Décharges sauvages: l’État dope le budget de réhabilitation

Près de 6 MMDH seront alloués à la réhabilitation des décharges sauvages et à la généralisation des centres d’enfouissement et de valorisation.

Le respect des exigences imposées par la Charte de l’environnement s’opère lentement mais sûrement, en matière de réhabilitation des décharges sauvages. Les dernières données dévoilées par le ministre de l’Énergie, des mines et de l’environnement, Aziz Rabbah, indiquent que 20 nouvelles décharges seront aménagées dans plusieurs villes, et que le plan d’action pour la période 2021-2024 devra régler les problèmes qui persistent au sein de 47 décharges sauvages.


«Le domaine de la gestion des décharges nécessite une bonne gouvernance, notamment en raison de l’incapacité des collectivités territoriales à gérer seules ce dossier. Ceci n’empêche pas de dire que plusieurs collectivités ont réussi, dans plusieurs régions, à transformer ces décharges en espaces verts», a affirmé Rabbah aux élus de la deuxième instance législative.

Autres données relatives au programme de généralisation des centres d’enfouissement et de valorisation (CEV): le bilan d’étape montre que le taux de réalisation a atteint 63%, avec 53 décharges jusque-là intégrées au circuit légal de collecte des déchets ménagers. Il est à noter que les communes produisent près de 80% de ceux-ci, mais le marché des ordures n’adopte pas pour autant une posture plus respectueuse des exigences sanitaires et environnementale.
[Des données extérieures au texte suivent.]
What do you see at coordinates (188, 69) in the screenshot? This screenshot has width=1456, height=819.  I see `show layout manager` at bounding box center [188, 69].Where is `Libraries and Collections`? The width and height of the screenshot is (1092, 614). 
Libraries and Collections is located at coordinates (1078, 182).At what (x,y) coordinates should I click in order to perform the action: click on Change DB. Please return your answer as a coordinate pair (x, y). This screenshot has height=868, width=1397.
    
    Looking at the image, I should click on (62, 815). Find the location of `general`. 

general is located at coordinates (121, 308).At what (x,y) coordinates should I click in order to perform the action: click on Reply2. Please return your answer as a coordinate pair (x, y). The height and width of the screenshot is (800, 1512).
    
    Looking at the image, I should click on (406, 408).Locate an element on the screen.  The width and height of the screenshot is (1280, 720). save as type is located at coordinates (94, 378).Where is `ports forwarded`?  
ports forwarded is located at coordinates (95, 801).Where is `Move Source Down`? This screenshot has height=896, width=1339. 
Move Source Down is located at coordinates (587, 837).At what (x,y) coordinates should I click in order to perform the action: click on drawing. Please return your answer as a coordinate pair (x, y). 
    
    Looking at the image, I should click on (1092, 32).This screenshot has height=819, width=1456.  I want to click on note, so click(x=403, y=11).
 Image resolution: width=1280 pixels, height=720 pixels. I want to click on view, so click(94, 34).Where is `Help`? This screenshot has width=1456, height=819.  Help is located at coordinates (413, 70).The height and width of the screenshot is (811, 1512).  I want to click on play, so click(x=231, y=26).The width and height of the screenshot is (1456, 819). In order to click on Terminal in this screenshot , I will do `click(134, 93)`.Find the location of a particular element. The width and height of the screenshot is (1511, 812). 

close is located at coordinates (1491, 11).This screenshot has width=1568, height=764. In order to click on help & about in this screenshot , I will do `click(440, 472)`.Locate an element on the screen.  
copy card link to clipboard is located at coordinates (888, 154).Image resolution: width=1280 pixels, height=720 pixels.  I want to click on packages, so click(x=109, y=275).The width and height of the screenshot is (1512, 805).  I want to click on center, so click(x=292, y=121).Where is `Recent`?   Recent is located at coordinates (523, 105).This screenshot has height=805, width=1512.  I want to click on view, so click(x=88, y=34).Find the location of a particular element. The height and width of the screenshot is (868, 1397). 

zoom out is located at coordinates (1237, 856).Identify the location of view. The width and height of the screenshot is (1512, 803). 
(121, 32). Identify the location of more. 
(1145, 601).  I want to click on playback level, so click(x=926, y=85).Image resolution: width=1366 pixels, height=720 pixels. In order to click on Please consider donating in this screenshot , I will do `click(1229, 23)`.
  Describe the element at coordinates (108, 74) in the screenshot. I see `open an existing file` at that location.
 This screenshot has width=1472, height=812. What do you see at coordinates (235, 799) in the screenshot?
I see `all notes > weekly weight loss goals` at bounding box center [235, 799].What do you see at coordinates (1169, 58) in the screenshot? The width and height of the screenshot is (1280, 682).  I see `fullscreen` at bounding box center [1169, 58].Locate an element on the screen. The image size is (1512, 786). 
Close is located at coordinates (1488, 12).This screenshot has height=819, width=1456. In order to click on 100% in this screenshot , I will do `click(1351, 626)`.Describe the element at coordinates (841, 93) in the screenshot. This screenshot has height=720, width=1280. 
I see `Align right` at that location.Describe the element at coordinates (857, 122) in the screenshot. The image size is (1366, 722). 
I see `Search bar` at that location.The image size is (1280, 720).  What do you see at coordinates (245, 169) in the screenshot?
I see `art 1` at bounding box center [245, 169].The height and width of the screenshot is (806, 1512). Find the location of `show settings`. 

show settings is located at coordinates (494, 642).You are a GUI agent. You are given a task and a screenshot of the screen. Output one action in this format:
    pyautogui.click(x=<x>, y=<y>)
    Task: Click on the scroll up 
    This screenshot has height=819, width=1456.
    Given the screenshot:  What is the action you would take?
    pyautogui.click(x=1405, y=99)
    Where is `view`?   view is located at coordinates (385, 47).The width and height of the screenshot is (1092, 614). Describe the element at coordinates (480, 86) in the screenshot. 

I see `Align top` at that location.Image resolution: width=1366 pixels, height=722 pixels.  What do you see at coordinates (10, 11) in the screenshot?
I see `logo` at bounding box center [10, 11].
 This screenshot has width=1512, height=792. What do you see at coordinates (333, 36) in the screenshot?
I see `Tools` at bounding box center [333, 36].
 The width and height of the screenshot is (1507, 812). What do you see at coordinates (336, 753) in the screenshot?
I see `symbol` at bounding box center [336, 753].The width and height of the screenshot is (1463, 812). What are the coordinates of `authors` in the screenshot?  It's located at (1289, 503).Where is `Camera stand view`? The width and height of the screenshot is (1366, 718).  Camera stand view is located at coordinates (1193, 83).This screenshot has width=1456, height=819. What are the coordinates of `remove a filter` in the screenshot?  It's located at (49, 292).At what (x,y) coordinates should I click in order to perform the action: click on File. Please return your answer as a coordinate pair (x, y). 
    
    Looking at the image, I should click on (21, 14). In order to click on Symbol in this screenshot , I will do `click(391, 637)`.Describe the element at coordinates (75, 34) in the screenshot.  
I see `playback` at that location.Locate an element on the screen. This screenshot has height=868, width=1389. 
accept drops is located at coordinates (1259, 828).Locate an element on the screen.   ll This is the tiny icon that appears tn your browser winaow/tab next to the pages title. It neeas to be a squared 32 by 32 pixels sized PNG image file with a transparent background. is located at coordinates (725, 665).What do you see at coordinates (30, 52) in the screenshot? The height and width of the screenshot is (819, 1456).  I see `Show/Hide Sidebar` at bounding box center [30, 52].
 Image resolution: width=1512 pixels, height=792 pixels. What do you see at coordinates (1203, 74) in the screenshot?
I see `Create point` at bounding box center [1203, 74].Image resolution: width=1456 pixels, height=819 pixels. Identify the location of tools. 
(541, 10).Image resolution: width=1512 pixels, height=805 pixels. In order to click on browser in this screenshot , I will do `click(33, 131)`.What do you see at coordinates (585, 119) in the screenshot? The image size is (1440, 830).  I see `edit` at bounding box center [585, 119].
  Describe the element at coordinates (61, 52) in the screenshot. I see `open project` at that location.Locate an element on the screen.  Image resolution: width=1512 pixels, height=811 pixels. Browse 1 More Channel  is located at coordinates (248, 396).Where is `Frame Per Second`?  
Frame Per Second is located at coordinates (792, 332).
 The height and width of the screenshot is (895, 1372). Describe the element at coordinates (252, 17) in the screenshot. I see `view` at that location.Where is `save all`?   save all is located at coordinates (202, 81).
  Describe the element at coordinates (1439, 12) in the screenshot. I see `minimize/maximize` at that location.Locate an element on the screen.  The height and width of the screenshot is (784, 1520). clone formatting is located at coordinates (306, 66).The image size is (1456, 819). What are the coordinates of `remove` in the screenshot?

Il faut aussi dire que le taux de recyclage n’arrive pas à dépasser 20%, alors que la réalisation des centres de valorisation au profit de tous les centres urbains devrait atteindre les 100% avant fin 2021.

D’importants moyens financiers
La dotation réservée au plan d’action pour la période 2021-2024 se base essentiellement sur la généralisation des plans directeurs de gestion des déchets ménagers et assimilés à toutes les préfectures et provinces. Le budget dédié à la réalisation et à l’exploitation des décharges contrôlées avoisine 15% du Programme national des déchets ménagers (PNDM), sans oublier que la réhabilitation et la fermeture des décharges sauvages en absorbent annuellement près de 7%.

Pour rappel, les projets faisant l’objet d’un financement conjoint devront impérativement être assortis d’un plan d’action prenant en compte les aspects sociaux minimum, notamment l’amélioration des conditions sanitaires et de travail des chiffonniers au sein des décharges, tout en respectant les modalités techniques et les normes validées par le cahier des charges. L’État cherchera aussi, durant les trois prochaines années, à accélérer le démarrage des nouvelles décharges dans un cadre permettant aux collectivités territoriales d’élaborer des plans communaux et régionaux prenant en compte la dimension environnementale capitale de la réhabilitation des décharges sauvages.